27

I am trying to read the number of line in a binary file using readObject, but I get IOException EOF. Am I doing this the right way?

    FileInputStream istream = new FileInputStream(fileName);
    ObjectInputStream ois = new ObjectInputStream(istream);

    /** calculate number of items **/
    int line_count = 0;
    while( (String)ois.readObject() != null){            
        line_count++;
    }
1
  • I'm doing the same thing--but I'm tailing an active log. I would like it to wait until more data is there as long as the program is writing, but tell me when it's done writing. I'm not sure if there is any way to do this without catching the exception. (The tailing part works fine, it's just getting it to exit when it's done that's bugging me) Commented Jun 21, 2010 at 22:28

9 Answers 9

32

readObject() doesn't return null at EOF. You could catch the EOFException and interpret it as EOF, but this would fail to distinguish a normal EOF from a file that has been truncated.
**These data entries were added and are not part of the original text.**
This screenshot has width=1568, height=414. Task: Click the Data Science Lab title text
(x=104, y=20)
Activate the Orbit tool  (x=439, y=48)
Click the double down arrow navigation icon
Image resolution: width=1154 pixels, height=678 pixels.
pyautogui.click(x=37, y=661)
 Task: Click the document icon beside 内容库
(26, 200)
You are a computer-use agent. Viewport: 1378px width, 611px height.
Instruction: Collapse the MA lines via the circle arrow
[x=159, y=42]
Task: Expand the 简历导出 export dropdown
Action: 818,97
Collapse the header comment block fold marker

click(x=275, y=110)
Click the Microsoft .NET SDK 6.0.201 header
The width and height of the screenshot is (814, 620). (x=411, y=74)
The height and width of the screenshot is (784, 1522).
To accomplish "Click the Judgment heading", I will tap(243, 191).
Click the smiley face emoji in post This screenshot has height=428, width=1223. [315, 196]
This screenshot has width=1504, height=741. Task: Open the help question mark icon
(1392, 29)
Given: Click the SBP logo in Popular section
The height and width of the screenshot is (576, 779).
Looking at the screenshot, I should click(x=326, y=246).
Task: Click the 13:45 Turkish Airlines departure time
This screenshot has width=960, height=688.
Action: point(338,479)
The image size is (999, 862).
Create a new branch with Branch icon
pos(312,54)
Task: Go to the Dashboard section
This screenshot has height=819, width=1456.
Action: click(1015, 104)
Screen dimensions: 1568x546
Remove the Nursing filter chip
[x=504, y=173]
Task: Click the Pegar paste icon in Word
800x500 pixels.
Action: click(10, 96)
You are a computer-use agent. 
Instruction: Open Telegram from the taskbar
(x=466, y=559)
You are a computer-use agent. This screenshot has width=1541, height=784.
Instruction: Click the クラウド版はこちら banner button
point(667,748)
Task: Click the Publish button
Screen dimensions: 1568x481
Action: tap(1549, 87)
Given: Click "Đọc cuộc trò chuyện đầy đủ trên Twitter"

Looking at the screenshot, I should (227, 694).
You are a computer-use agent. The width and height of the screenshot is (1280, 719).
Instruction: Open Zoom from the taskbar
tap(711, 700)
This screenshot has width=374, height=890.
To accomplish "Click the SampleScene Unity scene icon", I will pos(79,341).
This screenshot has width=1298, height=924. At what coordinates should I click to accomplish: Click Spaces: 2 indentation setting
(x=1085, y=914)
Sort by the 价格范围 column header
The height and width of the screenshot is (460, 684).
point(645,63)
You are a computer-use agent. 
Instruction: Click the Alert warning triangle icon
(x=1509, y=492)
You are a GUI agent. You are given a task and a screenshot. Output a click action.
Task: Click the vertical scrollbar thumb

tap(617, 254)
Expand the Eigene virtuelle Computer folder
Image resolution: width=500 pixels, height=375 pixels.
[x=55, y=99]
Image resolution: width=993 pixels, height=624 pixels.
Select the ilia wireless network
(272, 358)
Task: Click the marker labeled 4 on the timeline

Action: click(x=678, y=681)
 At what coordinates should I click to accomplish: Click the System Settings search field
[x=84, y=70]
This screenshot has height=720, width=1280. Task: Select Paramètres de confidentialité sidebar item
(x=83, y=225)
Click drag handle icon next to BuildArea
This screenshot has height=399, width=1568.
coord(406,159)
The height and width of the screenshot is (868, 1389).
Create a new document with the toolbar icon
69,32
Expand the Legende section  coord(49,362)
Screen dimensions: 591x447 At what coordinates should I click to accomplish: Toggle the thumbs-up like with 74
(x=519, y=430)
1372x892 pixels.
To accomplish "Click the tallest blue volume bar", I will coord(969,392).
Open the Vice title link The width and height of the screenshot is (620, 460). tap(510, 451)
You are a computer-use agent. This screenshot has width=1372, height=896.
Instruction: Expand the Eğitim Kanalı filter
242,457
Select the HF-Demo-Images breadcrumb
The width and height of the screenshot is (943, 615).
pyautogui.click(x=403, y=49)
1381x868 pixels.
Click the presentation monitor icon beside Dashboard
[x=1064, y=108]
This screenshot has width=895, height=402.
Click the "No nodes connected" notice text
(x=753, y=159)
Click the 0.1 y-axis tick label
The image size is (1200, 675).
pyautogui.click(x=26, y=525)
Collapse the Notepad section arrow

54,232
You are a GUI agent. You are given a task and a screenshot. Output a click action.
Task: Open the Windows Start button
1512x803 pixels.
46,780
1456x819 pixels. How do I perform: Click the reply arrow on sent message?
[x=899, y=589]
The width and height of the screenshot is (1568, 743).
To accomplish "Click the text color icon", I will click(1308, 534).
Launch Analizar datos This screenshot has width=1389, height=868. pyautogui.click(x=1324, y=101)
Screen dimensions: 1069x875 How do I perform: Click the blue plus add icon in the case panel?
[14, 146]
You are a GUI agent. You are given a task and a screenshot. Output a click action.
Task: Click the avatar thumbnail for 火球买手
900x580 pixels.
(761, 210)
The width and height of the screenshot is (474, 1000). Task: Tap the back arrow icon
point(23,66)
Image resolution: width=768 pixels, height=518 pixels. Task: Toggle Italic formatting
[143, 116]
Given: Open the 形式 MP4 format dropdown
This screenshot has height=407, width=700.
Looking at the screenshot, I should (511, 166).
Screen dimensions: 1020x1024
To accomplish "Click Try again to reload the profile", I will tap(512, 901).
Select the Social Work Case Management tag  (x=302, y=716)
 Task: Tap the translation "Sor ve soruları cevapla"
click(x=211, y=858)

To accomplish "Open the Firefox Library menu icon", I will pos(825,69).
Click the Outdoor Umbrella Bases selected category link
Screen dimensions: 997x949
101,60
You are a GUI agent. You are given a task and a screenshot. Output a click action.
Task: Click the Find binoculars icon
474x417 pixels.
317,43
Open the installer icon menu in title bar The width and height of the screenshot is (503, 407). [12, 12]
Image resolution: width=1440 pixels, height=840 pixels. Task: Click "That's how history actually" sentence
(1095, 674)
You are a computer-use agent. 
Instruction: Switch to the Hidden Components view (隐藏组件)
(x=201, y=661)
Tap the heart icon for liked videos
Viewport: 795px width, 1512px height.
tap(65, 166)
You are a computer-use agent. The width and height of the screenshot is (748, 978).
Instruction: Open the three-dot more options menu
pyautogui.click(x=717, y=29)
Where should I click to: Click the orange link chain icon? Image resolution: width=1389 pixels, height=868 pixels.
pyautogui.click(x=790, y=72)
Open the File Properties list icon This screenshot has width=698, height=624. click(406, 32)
A better approach would be to use some meta-data. That is, rather than asking the ObjectInput how many objects are in the stream, you should store the count somewhere. For example, you could create a meta-data class that records the count and other meta-data and store an instance as the first object in each file. Or you could create a special EOF marker class and store an instance as the last object in each file.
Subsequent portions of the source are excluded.